PROVIDED PASSAGE:

┌──

Cadets at the Royal Military Academy of Sandhurst welcomed survivors of the Holocaust to a ceremony held ahead of Holocaust Memorial Day (HMD) 2018.
On 4 December, members of Jewish Care’s Holocaust Survivors’ Centre lit candles of remembrance with cadets to remember the millions of people murdered during the Holocaust ahead of the UK’s annual Holocaust Memorial Day on 27 January 2018.
The Ceremony was organised in partnership with the Holocaust Memorial Day Trust – the UK charity that supports thousands local activities for HMD every year.
Zigi Shipper BEM who was deported as a child to Auschwitz-Birkenau and then sent to work at Stutthof concentration camp, addressed the cadets. He said: ‘If I live 1000 years I will never understand how they did what they did to so many millions of people. But you must never, never hate. If you do you’ll hate everybody, including yourself and you’ll have no life.
‘I can never thank the British Army enough for what they did for me at the time of liberation and for all of us. They saved my life and I’m very proud to be British.’
The ceremony included filmed testimony from Kemal Pervanić, a survivor of the genocide in Bosnia, poetry reflecting on the genocides in Rwanda and Cambodia, as well as information from the Holocaust Memorial Day Trust on the ‘ten stages of genocide’.
Lieutenant Colonel Whitelegge said: ‘It’s easy for us to disassociate ourselves from the past and say it was them not us, but that’s too easy, we need to understand how genocide happens.’
Holocaust Memorial Day is the day to remember the millions of people who were murdered and had their lives changed forever in the Holocaust, under Nazi Persecution and in subsequent genocides in Cambodia, Rwanda, Bosnia and Darfur.
The ceremony at Sandhurst was attended by approximately 250 cadets and was timed to coincide with the end of the cadets’ training.
Olivia Marks-Woldman, Chief Executive of the Holocaust Memorial Day Trust said: ‘This event was a great partnership between Sandhurst Military Academy, the Holocaust Memorial Day Trust and Jewish Care’s Holocaust Survivors’ Centre.

└──

[Pixel coordinate grounding data]
┌──

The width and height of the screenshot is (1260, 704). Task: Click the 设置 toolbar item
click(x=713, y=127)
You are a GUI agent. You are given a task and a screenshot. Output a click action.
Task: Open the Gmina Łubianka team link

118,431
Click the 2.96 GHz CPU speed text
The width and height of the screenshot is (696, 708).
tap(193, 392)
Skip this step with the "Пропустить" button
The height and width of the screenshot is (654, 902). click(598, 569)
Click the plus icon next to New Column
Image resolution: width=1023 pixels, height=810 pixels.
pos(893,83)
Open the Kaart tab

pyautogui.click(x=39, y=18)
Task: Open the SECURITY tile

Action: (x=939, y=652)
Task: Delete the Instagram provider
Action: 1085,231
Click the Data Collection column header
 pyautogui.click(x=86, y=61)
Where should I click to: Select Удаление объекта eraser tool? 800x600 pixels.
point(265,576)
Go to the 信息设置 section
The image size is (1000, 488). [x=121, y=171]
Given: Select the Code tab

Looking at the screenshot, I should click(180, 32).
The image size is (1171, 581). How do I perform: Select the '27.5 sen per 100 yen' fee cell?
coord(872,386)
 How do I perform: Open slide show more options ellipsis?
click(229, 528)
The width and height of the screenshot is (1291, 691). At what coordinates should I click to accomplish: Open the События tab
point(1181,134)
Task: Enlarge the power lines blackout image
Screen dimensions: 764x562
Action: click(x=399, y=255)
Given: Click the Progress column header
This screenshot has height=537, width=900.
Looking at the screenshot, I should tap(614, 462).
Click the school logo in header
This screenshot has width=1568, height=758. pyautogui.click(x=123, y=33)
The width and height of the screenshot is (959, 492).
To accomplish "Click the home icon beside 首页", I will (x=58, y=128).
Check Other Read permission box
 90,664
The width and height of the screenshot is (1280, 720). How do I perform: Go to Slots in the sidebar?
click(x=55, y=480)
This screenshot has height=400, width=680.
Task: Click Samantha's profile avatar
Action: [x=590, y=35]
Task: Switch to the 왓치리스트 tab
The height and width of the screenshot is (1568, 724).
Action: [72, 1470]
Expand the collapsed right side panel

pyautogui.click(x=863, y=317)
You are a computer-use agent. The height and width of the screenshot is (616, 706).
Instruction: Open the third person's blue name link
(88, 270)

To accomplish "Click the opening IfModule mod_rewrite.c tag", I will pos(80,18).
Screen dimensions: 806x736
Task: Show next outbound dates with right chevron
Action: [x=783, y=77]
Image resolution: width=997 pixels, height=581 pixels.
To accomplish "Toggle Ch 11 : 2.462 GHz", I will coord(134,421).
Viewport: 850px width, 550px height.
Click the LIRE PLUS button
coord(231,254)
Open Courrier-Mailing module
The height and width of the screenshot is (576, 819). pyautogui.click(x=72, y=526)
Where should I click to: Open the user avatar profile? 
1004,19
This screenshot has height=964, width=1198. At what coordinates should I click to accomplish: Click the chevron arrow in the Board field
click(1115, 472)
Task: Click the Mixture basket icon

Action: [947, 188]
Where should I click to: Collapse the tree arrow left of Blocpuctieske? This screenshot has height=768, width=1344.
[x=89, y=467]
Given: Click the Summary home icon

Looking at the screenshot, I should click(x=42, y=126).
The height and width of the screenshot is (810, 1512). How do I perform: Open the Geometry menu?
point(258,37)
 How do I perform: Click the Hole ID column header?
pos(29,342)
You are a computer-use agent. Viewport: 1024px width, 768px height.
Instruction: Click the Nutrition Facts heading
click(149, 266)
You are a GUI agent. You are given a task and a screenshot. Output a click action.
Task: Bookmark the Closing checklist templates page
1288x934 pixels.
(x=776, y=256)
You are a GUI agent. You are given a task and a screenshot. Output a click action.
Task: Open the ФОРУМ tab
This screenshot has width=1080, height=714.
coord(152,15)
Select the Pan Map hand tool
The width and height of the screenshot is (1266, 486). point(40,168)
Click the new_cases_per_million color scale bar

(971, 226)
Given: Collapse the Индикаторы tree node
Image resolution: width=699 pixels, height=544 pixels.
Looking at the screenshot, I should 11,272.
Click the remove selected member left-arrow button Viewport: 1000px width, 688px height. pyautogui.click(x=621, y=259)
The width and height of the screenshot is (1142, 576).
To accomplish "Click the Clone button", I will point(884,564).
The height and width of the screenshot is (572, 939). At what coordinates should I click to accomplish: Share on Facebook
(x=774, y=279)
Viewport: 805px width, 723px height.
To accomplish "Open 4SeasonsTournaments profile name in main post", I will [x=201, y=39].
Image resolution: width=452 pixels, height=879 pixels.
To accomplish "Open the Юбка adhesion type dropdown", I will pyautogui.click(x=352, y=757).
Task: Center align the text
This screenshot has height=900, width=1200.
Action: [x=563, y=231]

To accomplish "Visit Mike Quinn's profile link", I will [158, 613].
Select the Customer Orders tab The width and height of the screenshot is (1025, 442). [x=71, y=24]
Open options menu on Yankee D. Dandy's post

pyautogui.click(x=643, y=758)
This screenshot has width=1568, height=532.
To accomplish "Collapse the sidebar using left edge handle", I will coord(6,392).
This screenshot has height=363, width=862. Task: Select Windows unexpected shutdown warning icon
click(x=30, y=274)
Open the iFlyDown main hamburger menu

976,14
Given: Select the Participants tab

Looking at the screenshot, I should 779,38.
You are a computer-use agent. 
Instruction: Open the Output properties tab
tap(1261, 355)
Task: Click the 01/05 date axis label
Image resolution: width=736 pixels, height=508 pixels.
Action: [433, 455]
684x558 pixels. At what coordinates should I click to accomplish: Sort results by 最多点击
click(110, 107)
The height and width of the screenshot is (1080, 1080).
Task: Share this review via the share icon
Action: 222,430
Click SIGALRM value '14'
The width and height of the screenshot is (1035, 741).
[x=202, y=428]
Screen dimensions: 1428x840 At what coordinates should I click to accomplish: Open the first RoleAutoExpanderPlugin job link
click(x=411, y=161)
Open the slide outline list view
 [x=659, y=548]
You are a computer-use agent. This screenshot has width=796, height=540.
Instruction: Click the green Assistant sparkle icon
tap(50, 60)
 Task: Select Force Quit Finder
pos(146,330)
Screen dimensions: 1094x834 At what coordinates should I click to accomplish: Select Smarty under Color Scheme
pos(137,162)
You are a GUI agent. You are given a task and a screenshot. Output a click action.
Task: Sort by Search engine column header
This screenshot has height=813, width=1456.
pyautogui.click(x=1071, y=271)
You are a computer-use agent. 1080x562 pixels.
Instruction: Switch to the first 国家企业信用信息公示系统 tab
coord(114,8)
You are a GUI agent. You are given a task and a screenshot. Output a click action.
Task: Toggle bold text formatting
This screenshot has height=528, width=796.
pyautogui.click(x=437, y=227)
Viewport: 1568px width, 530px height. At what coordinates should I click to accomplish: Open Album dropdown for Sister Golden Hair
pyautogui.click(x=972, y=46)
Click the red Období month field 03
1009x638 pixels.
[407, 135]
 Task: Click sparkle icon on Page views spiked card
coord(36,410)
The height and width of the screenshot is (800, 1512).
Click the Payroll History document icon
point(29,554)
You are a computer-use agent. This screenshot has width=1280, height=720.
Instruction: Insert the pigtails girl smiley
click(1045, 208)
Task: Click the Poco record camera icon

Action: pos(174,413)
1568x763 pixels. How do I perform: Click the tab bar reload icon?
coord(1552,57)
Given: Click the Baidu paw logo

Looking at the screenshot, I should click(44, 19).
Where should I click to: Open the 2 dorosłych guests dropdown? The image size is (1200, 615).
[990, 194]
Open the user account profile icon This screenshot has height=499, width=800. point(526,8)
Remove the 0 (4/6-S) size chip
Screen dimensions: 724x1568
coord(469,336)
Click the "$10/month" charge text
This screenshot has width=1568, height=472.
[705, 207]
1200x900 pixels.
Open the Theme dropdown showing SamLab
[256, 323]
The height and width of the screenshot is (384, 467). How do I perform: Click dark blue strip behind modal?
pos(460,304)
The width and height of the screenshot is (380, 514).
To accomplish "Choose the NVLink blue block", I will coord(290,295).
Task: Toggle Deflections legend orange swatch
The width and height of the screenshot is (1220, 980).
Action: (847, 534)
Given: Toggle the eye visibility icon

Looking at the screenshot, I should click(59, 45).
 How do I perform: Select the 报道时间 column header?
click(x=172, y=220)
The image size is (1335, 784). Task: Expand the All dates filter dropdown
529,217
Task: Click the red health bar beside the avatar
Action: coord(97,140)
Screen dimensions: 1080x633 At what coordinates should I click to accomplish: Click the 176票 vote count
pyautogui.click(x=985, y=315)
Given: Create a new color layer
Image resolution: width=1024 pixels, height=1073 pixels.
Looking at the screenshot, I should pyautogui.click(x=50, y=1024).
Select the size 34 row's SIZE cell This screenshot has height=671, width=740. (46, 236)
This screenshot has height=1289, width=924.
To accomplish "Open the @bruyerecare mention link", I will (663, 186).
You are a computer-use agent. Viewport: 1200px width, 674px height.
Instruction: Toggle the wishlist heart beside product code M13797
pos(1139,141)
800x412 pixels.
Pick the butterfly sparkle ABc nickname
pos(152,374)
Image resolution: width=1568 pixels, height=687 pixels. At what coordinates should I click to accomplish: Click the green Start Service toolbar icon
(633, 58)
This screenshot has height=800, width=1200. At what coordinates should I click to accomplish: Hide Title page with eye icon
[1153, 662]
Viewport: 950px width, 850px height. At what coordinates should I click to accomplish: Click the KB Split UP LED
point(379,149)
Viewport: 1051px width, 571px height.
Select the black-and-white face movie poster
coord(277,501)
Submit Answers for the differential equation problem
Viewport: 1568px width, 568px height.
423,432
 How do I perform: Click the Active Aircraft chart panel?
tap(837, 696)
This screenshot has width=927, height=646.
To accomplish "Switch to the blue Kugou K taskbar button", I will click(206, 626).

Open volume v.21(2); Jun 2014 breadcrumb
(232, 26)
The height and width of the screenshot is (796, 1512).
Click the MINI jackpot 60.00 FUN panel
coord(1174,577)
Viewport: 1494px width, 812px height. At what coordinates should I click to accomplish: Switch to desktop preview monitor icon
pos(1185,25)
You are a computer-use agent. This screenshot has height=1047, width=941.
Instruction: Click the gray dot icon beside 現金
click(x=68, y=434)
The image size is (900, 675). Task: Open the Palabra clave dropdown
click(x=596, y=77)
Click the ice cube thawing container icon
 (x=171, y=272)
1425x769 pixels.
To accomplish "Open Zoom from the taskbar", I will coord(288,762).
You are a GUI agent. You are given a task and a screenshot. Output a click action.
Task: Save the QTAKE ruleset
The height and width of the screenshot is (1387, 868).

└──

ABOUT THIS EXERCISE: Pick up the article on the Sandhurst Holocaust Memorial Day ceremony and continue it from its last sentence.

ANSWER BOX:
‘The cadets at this ceremony are the future leaders of the British Army. It is particularly important for them to mark HMD and we were delighted to support this event.’
Aviva Trup, manager of Jewish Care’s Holocaust Survivors’ Centre, where survivors can meet, socialise and benefit from a cultural and therapeutic programme, said: ‘Today was an opportunity for survivors to thank the British Army and for the Sandhurst cadets to understand just a little how it feels to be liberated and their impact, as well as their responsibilities, to those they strive to protect.’
Mala Tribich MBE, a survivor of the Holocaust, who attended the event, said: ‘You follow in the footsteps of men of great valour, who in many cases must have seen such tragic sights, yet carried out their duties in those camps they liberated with compassion and such heartfelt feelings.
’As a survivor of Belsen I cannot find words to express my gratitude for what they did.’
After the ceremony, survivors and cadets had lunch together, then the survivors were taken on a tour of Sandhurst.
Following the visit, Holocaust survivor Ivor Perl BEM said: “I felt so honoured to be invited to Sandhurst. I felt the cadets really wanted to hear our story and genuinely cared. Those young people who are graduating from the Royal Military Academy are exactly who should be told as they have the opportunity to change world history.”
Holocaust Memorial Day takes place on 27 January each year. Last year more than 7,700 local activities took place across the UK in diverse settings such as libraries, schools, workplaces, community centres, faith groups, prisons and many more.
The theme for HMD 2018 is The Power of Words and activities around the country will be exploring how language has been used in the past, and how it is used in the present day.